Le premier disque, Dawn to dusk, est celui qui comporte les titres les plus percutants : entre le romantico-épique Tonight, tonight, Bullet with butterfly wings (l'incontournable refrain « Despite all my rage I am still just a rat in a cage ») et le riff dévastateur de Zero, difficile de savoir où donner de la tête. De fait, chacun des 14 titres qui composent Dawn to dusk mérite d'être écouté avec attention. Outre la profusion de guitares électriques (un véritable bonheur, si l'on excepte les quelques passages où celles-ci se font trop envahissantes) on note avec plaisir une batterie maîtrisée et inventive, mais on regrettera une basse un peu en retrait, souvent noyée sous les guitares. Jusque là, rien de bien original, et pour cause : le relief de Mellon Collie repose plus sur les effets appliqués aux instrumentations que sur les instruments proprement dits. Le meilleur exemple de cet état de fait est certainement Love, dégoulinant de distorsion, pour un effet plus que saisissant. Heureusement, tout n'est pas aussi fiévreux (voire enfiévré) et les interludes permettent à l'auditeur de reprendre son souffle : plus légers et aériens que les titres principaux souvent très denses, ils témoignent de la grande versatilité du talent de Billy Corgan (l'introduction au piano, notamment, est un modèle du genre). Et si tout cela ne suffit pas, les ballades (en particulier To forgive et Muzzle) achèveront de vous convaincre grâce à des textes recherchés et dans le ton général de l'album : sombres et introspectifs.
Le second disque, Twilight to starlight, s'écoute de manière plus linéaire : les titres s'enchaînent avec fluidité et cohérence, sans être ennuyeux. On retiendra tout particulièrement le riff ra(va)geur de Where boys fear to tread, la ballade Thirty-three, le brillant 1979 au succès amplement mérité, et We only come out at night, original et bien mené. Le groupe ne se refuse pas les compositions plus longues et élaborées, qui se soldent parfois par de francs succès (Porcelina of the vast oceans sur le premier disque, Thru the eyes of ruby sur le second) mais peuvent aussi manquer de finesse et d'élégance, comme X.Y.U., dont les 7 minutes deviennent rapidement lassantes... On touche ici au point faible des Smashing Pumpkins, qui est le manque de clarté : le son apparaît parfois trop brouillon, les guitares se muent en bouillie bruyante et informe, le tout sonne de manière sourde et indistincte. Bref, lorsque les musiciens oublient la mélodie et jouent pour faire du bruit, rien ne va plus, à l'image d'un Tales of a scorched earth bien trop tonitruant et vulgaire. Heureusement, Billy Corgan sait aussi écrire des ballades élégantes et clôt joliment Mellon Collie avec quelques chansons tranquilles sympathiques, notamment le dernier titre, Farewell and goodnight (que demander de plus pour une conclusion ?), où l'on peut entendre la voix des quatre musiciens.

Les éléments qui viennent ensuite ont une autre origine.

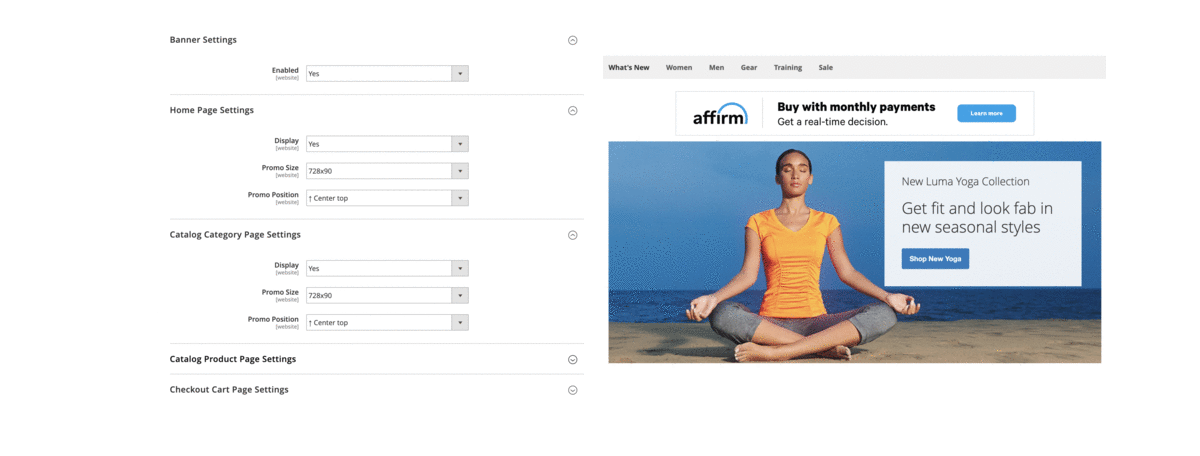
Task: Click the Affirm logo in banner
Action: [x=720, y=115]
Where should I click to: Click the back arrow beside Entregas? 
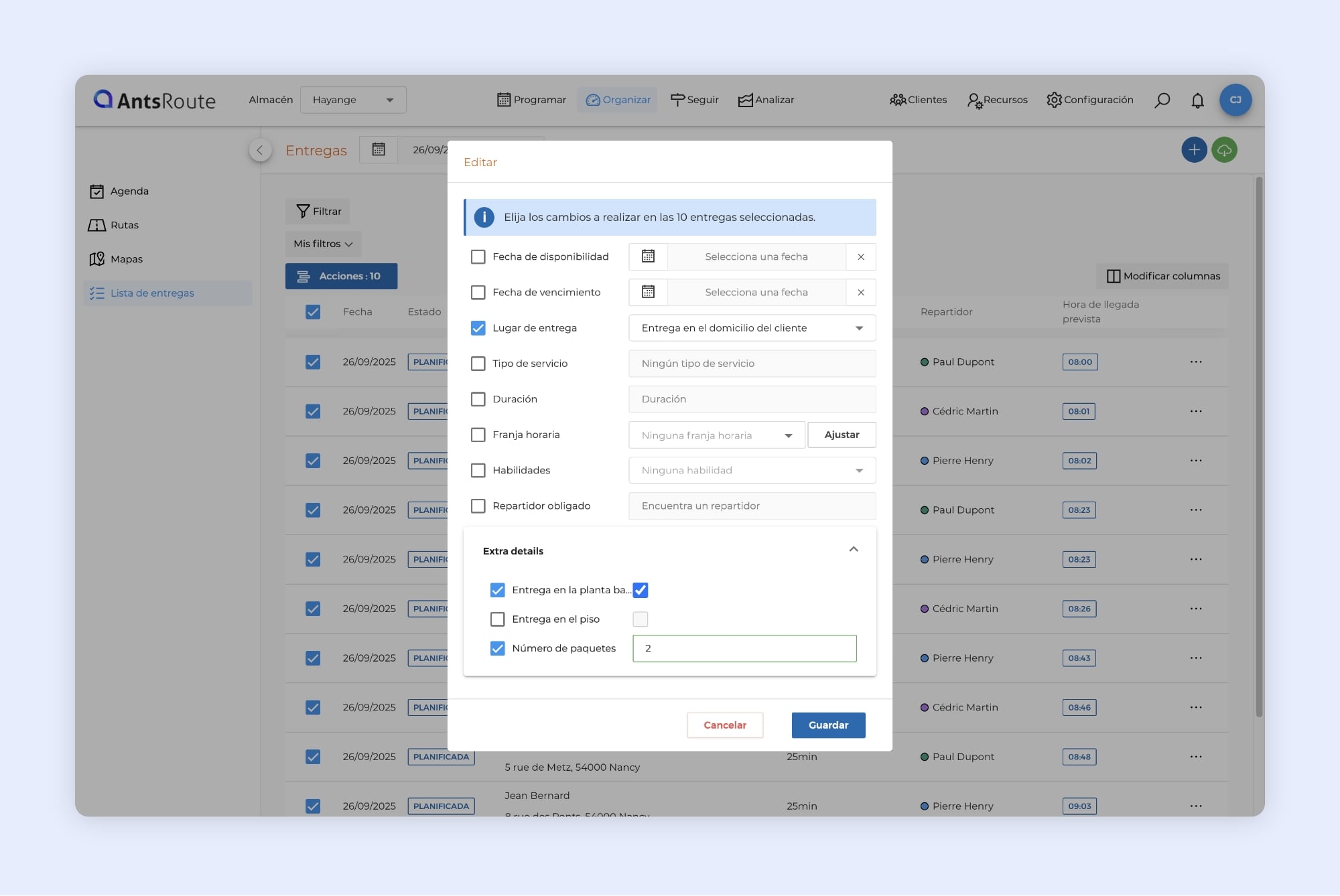tap(260, 150)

En définitive, Mellon Collie and the infinite sadness est l'album que tout amateur de rock se doit de connaître et de posséder. 10 ans après sa sortie, il est toujours aussi percutant, son artwork toujours aussi agréable, et loin de se démoder, il semble presque intemporel quant aux thèmes abordés et aux émotions qu'il procure. Une production un peu plus soignée en aurait certainement fait un chef d'oeuvre incommensurable. On se contentera néanmoins de ce magnifique double album, attachant malgré (ou grâce à ?) ses petits défauts, et que l'on réécoutera avec la nostalgie qui sied à l'évocation de ce passé révolu, où les Smashing Pumpkins étaient encore là, et bien là...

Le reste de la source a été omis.